Nats relievers appeared in a combined 468.1 innings in 2015, putting up an ERA of 3.46 while compiling 421 strikeouts, 142 walks, and 41 saves and holding opposing hitters to a .244 batting average against.
Now before you start wondering how in the world the Nats could possibly have the best bullpen in the NL East after last year’s nightmare of a season, consider these two important things to remember: there is no one dominant relieving corps in the division and the Nats’ bullpen looks almost nothing like it did a year ago.
Jonathan Papelbon will return as closer after General Manager Mike Rizzo was understandably unable to trade him this offseason. While many fans dislike his personality and would rather he be sporting a different jersey in 2016, his 349 career saves in addition to his stellar postseason repertoire bodes well for the Nats. If he can keep his emotions under check, Washington is going to be very tough to score on in the ninth inning.
While the Nats and Mets finished within 0.02 points in ERA last season, the Mets will be retaining a majority of their core relievers while Washington underwent a major overhaul this offseason. Free agents Shawn Kelley, Oliver Perez, and Yusmeiro Petit will all be bringing different skillsets to the table in 2016. Kelley, who will be the most experienced pitcher on the staff, save for Papelbon, could see himself taking over the set up role this season.
Standing in his way, however, is lefty Felipe Rivero, who impressed in his rookie season with the Nats and could be a fearsome tandem alongside the newly acquired Trevor Gott for years to come.

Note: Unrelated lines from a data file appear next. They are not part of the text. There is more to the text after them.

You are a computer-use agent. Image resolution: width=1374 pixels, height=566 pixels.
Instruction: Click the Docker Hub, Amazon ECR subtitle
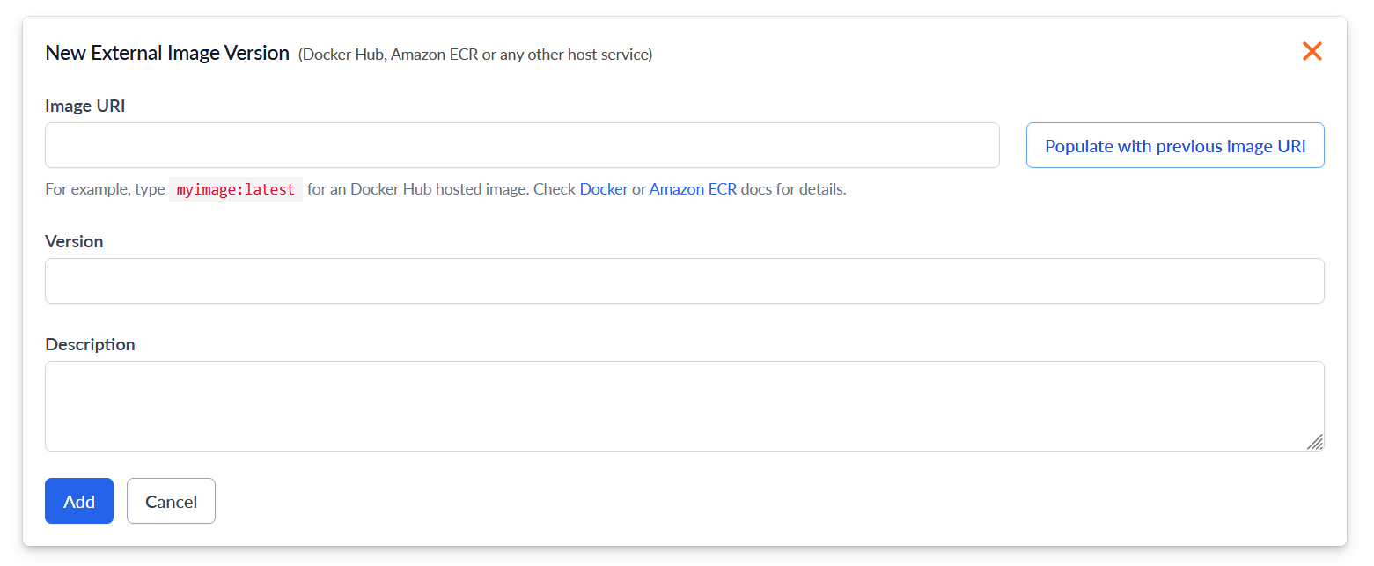[x=475, y=55]
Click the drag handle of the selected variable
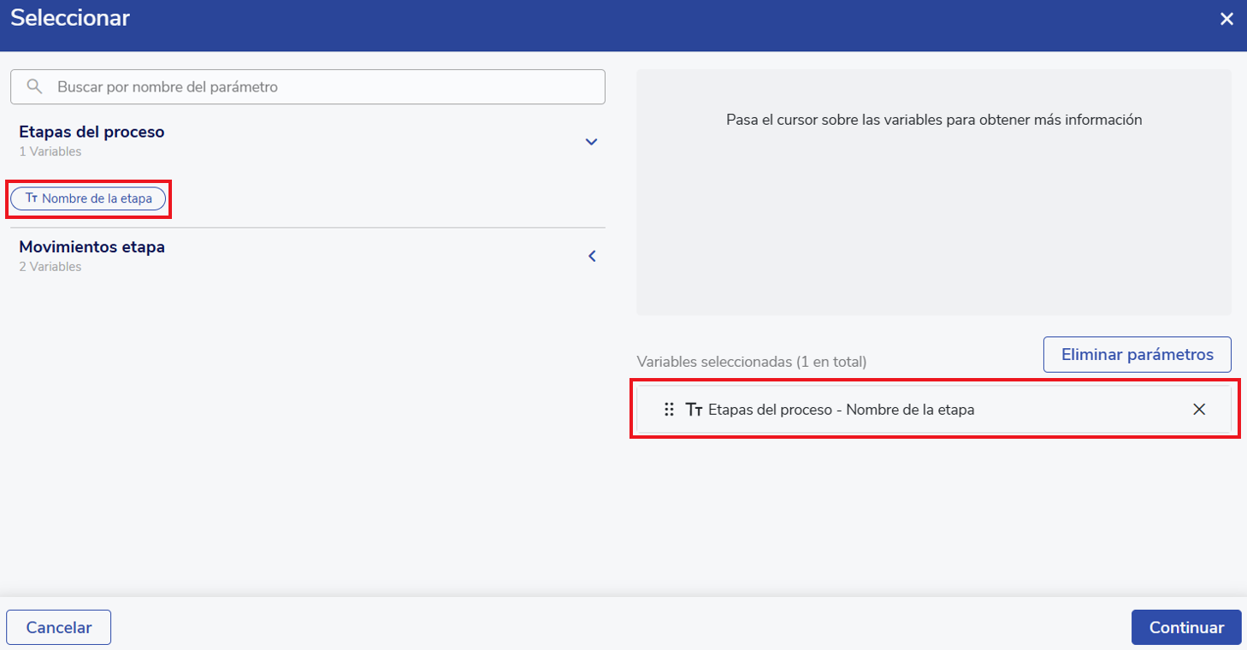This screenshot has width=1247, height=650. coord(669,410)
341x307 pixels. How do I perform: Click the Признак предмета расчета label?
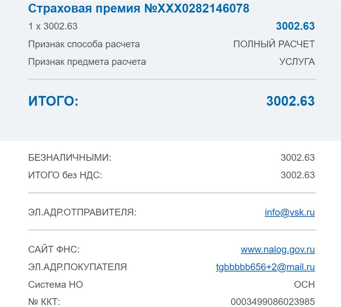(x=87, y=62)
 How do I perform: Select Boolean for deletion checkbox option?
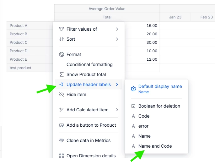pyautogui.click(x=156, y=106)
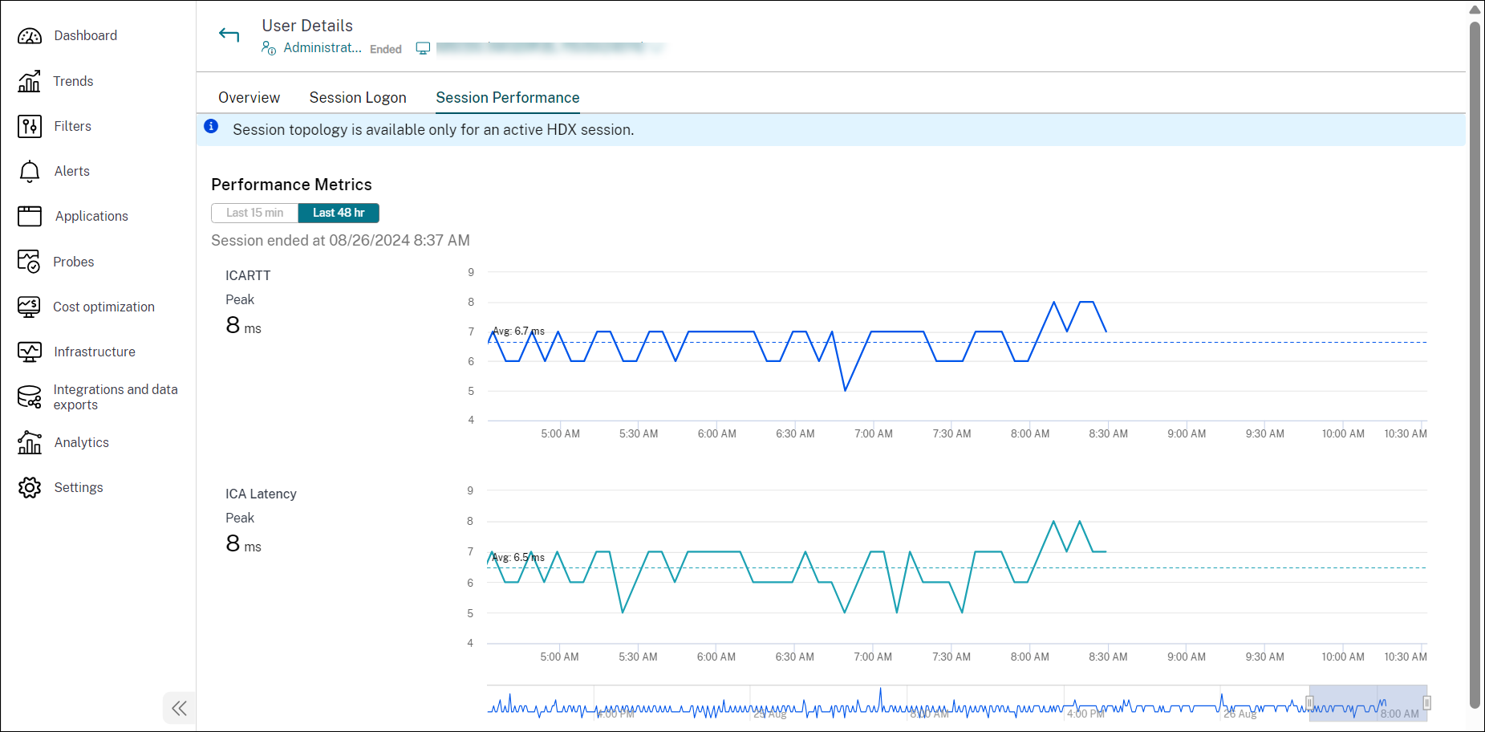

No bullpen stands out as a force to be reckoned with in 2016. While the Nats and Mets certainly have the potential to have very productive years, neither team will most likely see themselves competing with the likes of the Royals or Yankees for the best bullpen in baseball. Miami has a lot to like, while Atlanta and Philadelphia could see the tide turning over the next couple years. Regardless, the Nats will enter the season owners of the best projected bullpen in the NL East.